Binary planting vulnerabilities stem from the way programs search for files they need to load when no absolute path is given.
In such cases, applications make use of a predefined search path that starts with the current working directory. This is the directory from where the original action was initiated.
For example in the case of a movie player, the working directory is the directory from where the video file was opened. Furthermore, the current working directory can be a network share or even a remote WebDAV resource.
Unfortunately, many programs attempt to open non-existent files as part of their multi-platform compatibility routines.

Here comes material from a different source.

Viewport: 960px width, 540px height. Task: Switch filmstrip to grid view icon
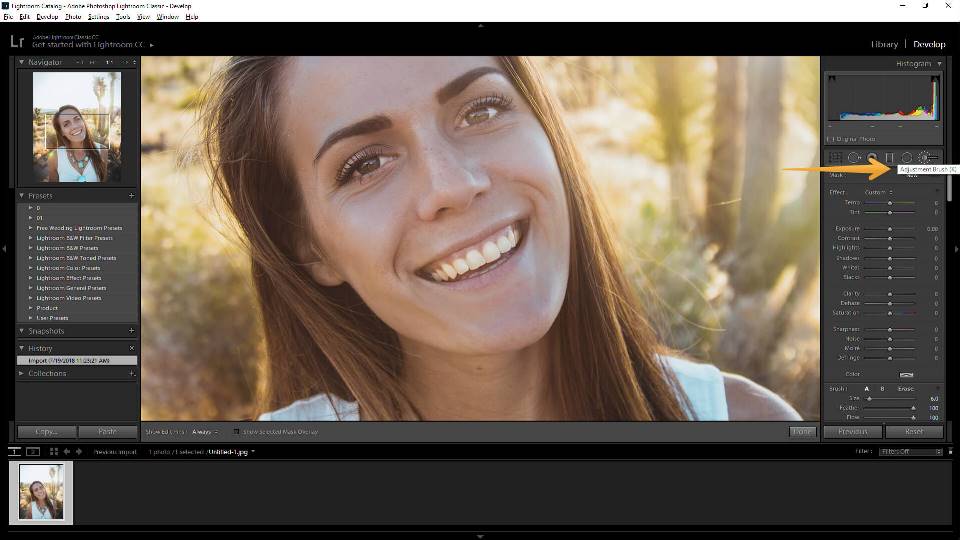54,452
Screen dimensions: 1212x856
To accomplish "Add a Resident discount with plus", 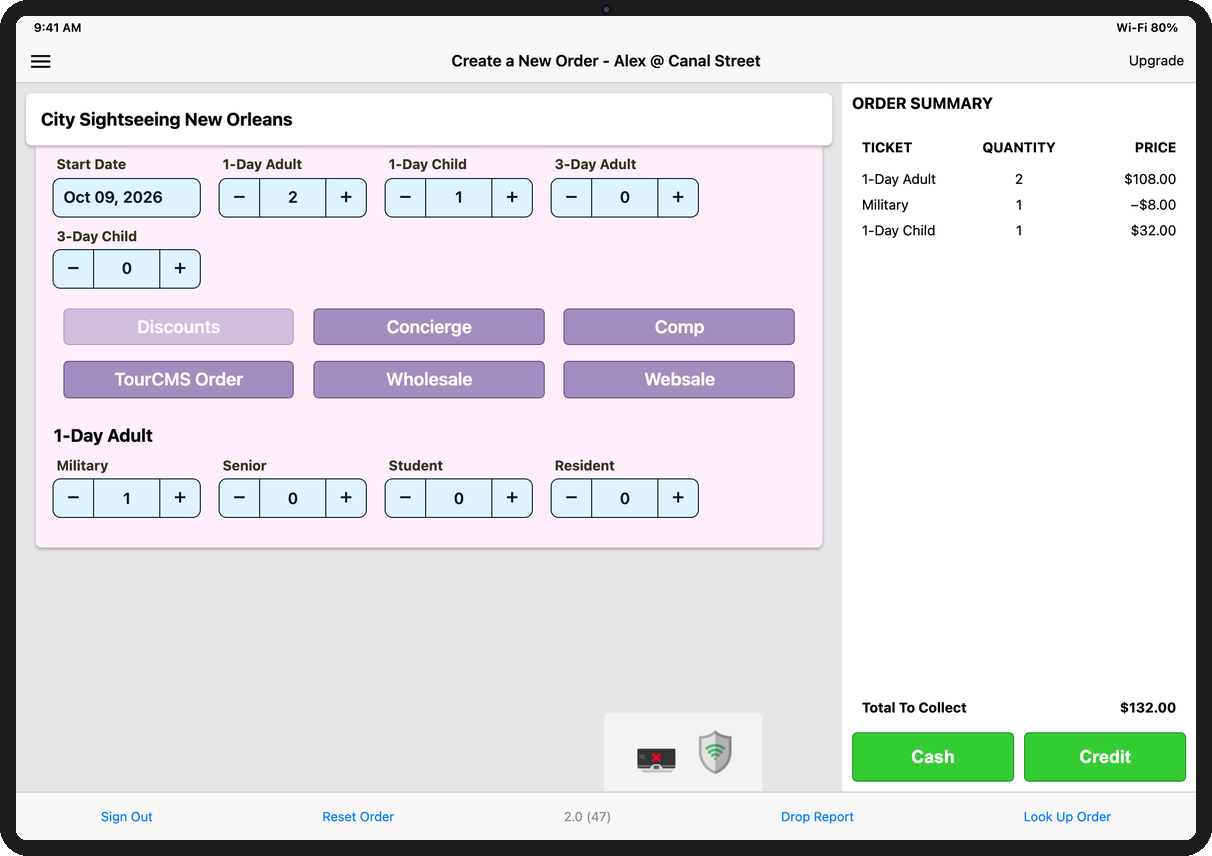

This means that an attacker can place a file named as one of those in the current working directory and trick the program into executing it.
In the case of Java, the working directory is the directory from where an applet is opened. However, the vulnerability stems from a configuration file called .hotspotrc which the program opens from the working directory.
This file can be used to define several settings for the Java environment including one called OnOutOfMemoryError="file.exe" that sets what program is ran if the operation runs out of memory.
Sn attacker can create a directory containing an html file that loads an applet designed to consume all available memory, a .hotspotrc file set to load a malicious executable and the executable itself.
This directory can be placed on a network share or remote WebDAV resource and the victim can be tricked into opening the html file in a browser.
However, an important limitation to this attack is that the browser needs to be closed when the file is opened for the working directory to be set correctly. A browser with opened tabs already has the working directory set to something else.
Fixing the bug is not very easy because it involves removing a feature that might be used by many applications or limiting it to non-browser use which might not address all attack vectors.